You may be able to tell this with a thermal imaging camera, or alternately a IR remote thermometer, and a whole bunch of spot readings.

In the crawl space is there a difference in how the floors are insulated?

If there is outside air circulation is that opening under your room.

How sure are you that the zones are actually what you think they are? Turn the zone off, and see if all parts of it cool off together.

Thought experiment:

For a given room heat is coming in from the radiant system and leaving through the outside wall. An overly simple vision is that heat from floor to room = k*Af(Tw - Tr) where Tw is the temp of the water and Tr is temp of the room Af is the area of the floor.

Heat leaves the room by r*Aw(Tr -To) where To is temp outside. k is constant depending on having x linear feet of heating pipe per square foot of floor, and somewhat dependent on the floor covering. Aw is the area of the wall. r depends on wall construction.

A standard bedroom is 12x12. If it is not on a corner it has 12 feet of wall to heat. If it's on a corner it has 24 feet of wall to heat. You have 8 extra feet for this room, and it's a corner so you have 32 feet of wall to heat.

If you are running the same temperature water, then I would expect that the room with twice as much wall will be cooler.

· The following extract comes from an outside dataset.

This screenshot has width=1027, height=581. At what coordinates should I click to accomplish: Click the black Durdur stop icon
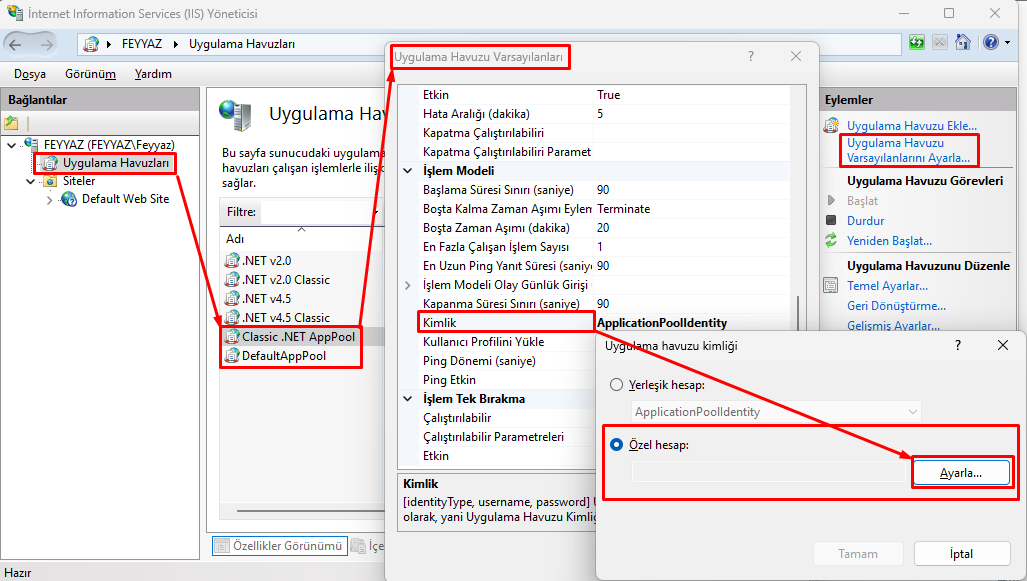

As the room temp drops Tw-Tr increases, increasing the heat flow in, and Tr-To decreases decreasing the heat flow out.

If you keep one room constant, I would expect the temp of the cold room to remain a standard fraction of the difference between the right room and the outside. E.g. if you maintain the right room at 70 F, and when it's 30 F the cold room is at 65, then the cold room is running 1/8 (5/40) of the too cold.


Solutions:

  • Put more radiators in the cold room.

  • Increase the insulation in the walls of the cold room so that it has about the same total U value as the right room.

  • Put that room on it's own zone.

  • if the pipes can be divided for the two rooms, making in effect subloops, then put a flow restrictor on the right room so that you can balance the heat load.

  • Leave the cold room door open during the day.

  • Replace the door with a louvered door so the room exchanges air with the rest of the house even with the door closed.

  • Use a fan.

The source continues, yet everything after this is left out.